======== DATASET ENTRIES ========

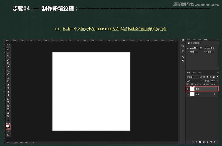The image size is (222, 146).
Task: Hide the 图层一 layer with eye icon
Action: point(188,89)
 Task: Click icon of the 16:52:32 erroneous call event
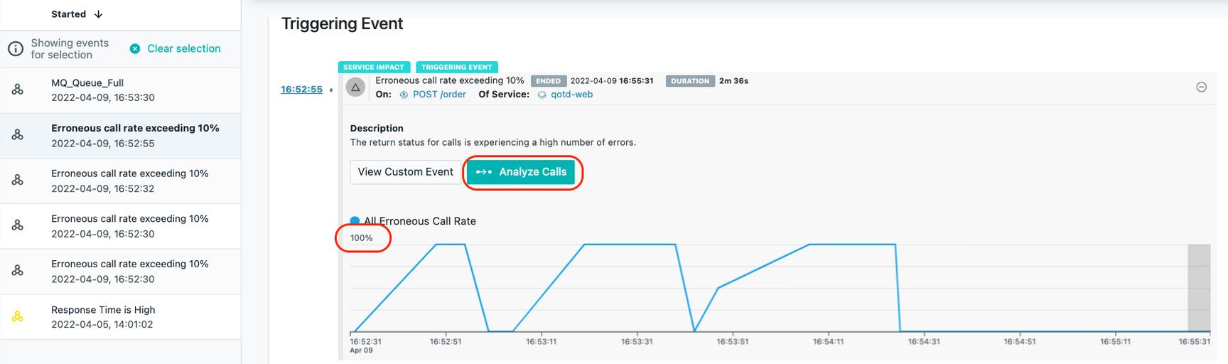[18, 181]
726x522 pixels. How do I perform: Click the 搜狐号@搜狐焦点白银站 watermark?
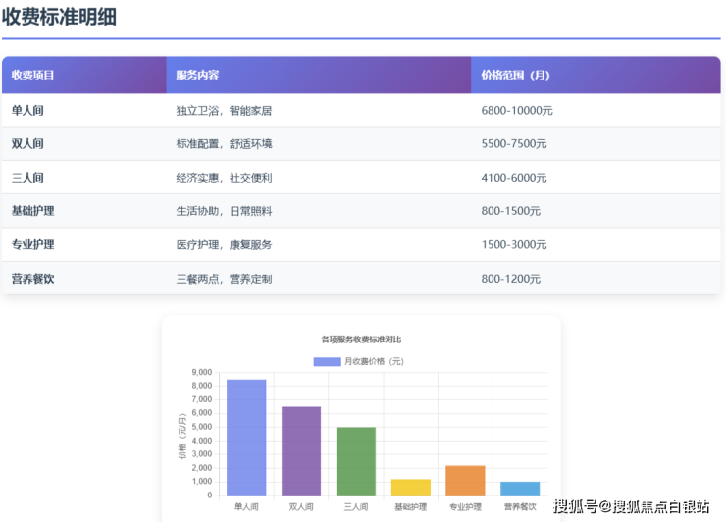(x=631, y=506)
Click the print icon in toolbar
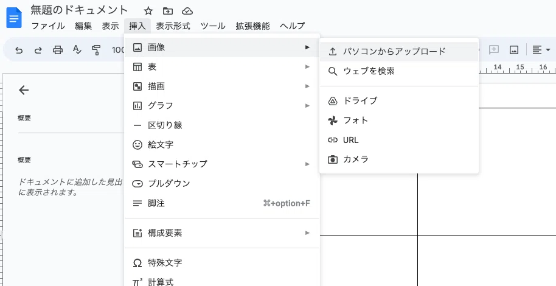This screenshot has height=286, width=556. [58, 50]
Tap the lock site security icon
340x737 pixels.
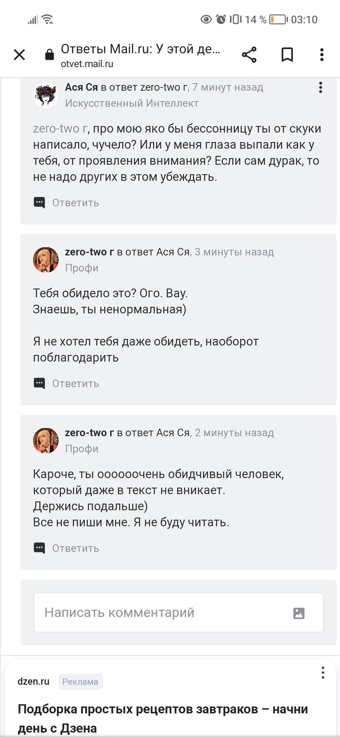(49, 55)
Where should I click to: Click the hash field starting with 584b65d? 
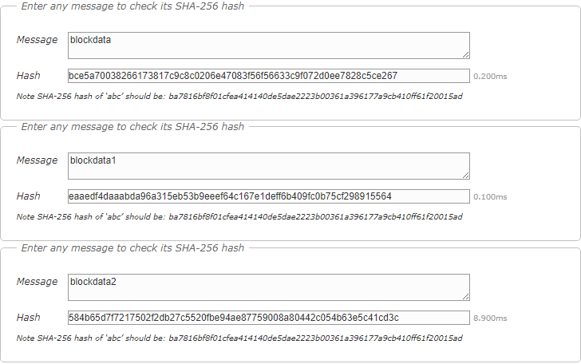268,318
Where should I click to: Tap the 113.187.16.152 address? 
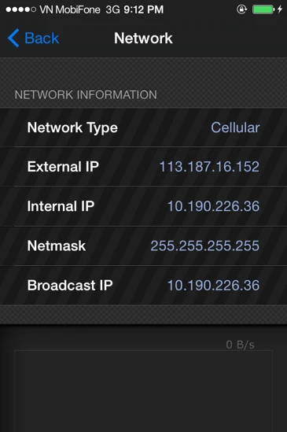click(209, 167)
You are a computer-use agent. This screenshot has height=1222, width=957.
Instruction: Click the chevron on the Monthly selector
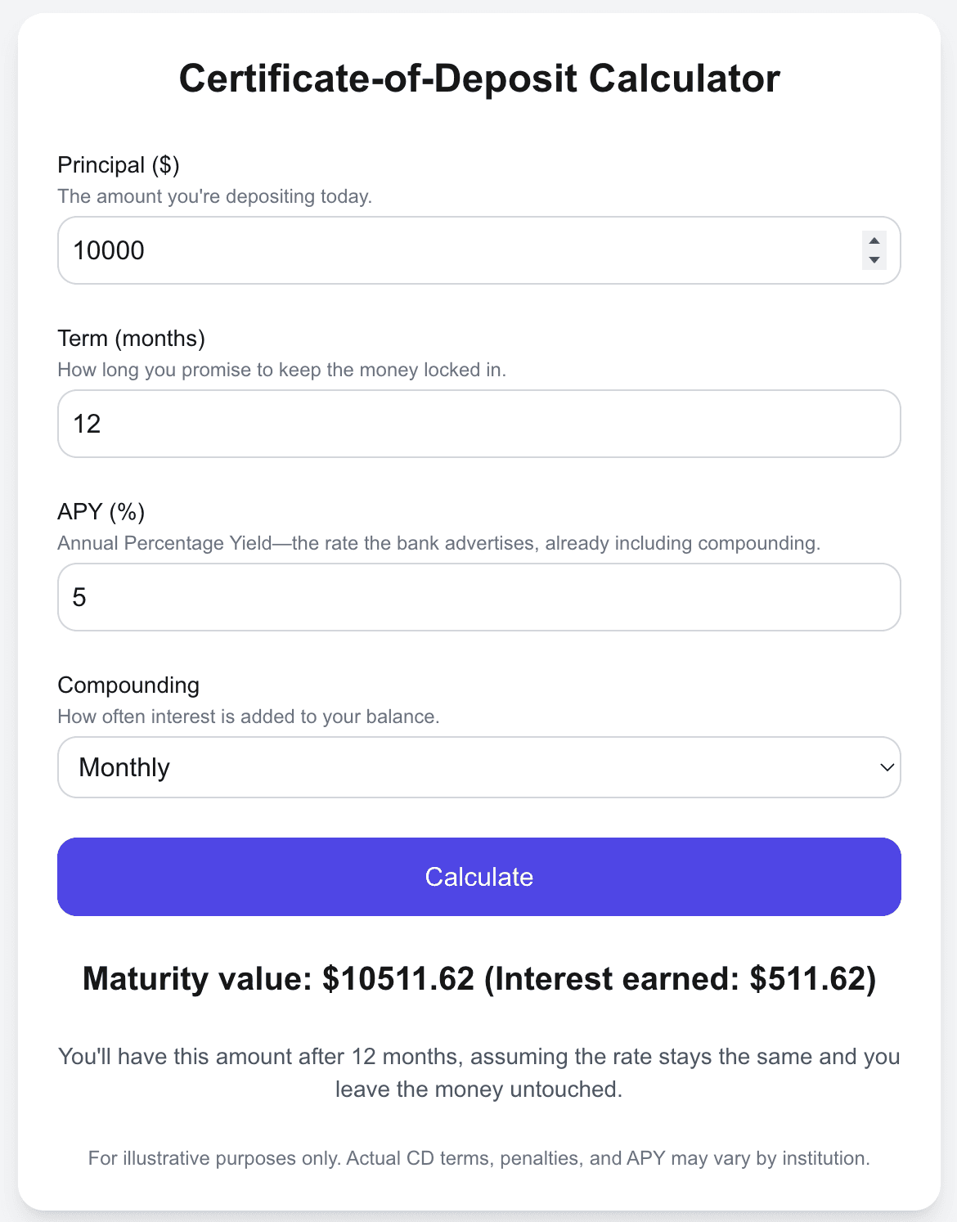click(886, 767)
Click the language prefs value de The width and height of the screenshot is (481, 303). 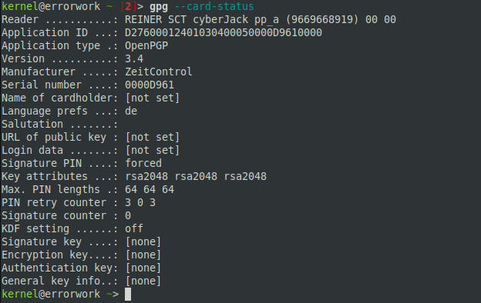click(x=131, y=111)
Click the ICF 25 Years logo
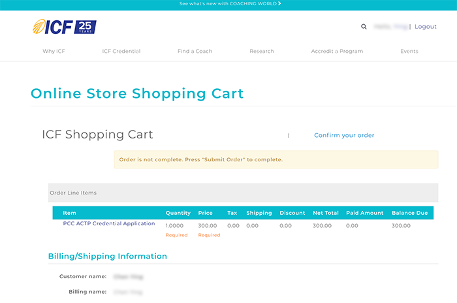 (x=65, y=27)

========

TASK DIRECTIONS ->
The response must repeat exactly the lines above from the one with "340x737 pixels." through the one with "You are a computer-use", including both, and must contain no pictures and no other text.

RESPONSE BELOW ->
340x737 pixels.
(49, 55)
Where should I click to: Click the hash field starting with 584b65d? 
268,318
Where should I click to: Tap the 113.187.16.152 address? 
click(209, 167)
You are a computer-use agent. This screenshot has height=1222, width=957.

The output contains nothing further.